For example, in the case where the resolution of the X-ray image is given priority, the thinning circuit 50a designates the bit numbers of the multiple information output from the image memory 49.

In the case where the change of the color of the X-ray image is problematic (the diagnosis of a bone fracture, etc.), the image storage/transmission circuit 48 in which the shading of the color does not change may be used.

For example, in the case where the gradation of the X-ray image is given priority, the thinning circuit 50 designates the memory addresses of the multiple information output from the image memory 49.

Multiple thinning methods may be combined. For example, an image storage/transmission circuit in which the image memory 49, the thinning circuit 50, the thinning circuit 50a, and the transmission output circuit 51 are provided may be used.

Also, according to the application of the X-ray image, etc., one of the thinning circuit 50 or the thinning circuit 50a may be used; or the thinning circuit 50 and the thinning circuit 50a may be used alternately.

The operations and effects of the image storage/transmission circuit 48 will now be described further.

FIG. 7 is a schematic view for illustrating the memory addresses of the information stored in the image memory 49.

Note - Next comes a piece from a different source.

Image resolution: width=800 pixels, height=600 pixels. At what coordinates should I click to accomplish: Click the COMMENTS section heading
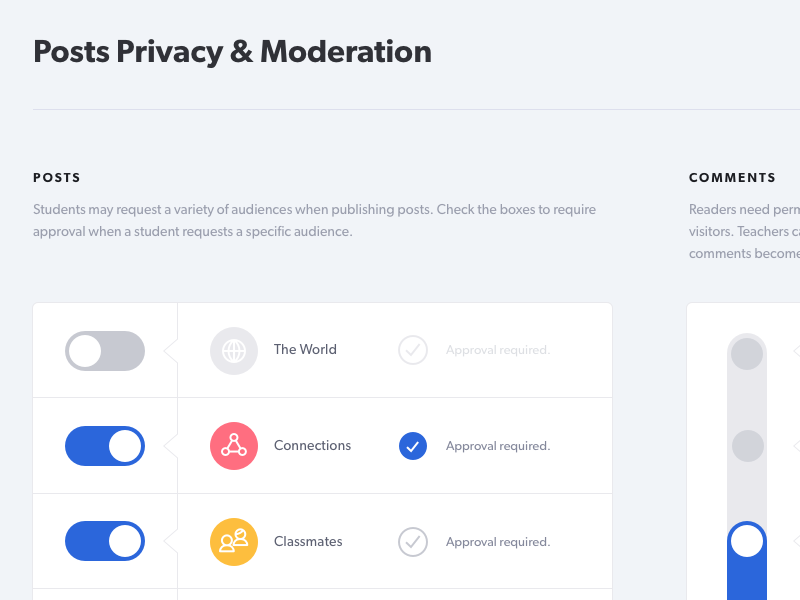coord(732,178)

Although several thousand×several thousand pixels are provided actually, FIG. 7 has 8×8 pixels for the description.

FIG. 8A to FIG. 11D are X-ray images and schematic views for illustrating the information thinned by the image storage/transmission circuit 48.

FIG. 8A to FIG. 11A are schematic views for illustrating the designated memory addresses.

FIG. 8B to FIG. 11B are schematic views for illustrating the information included in the X-ray image displayed in the display part 103. The numerical values in the figures are memory addresses.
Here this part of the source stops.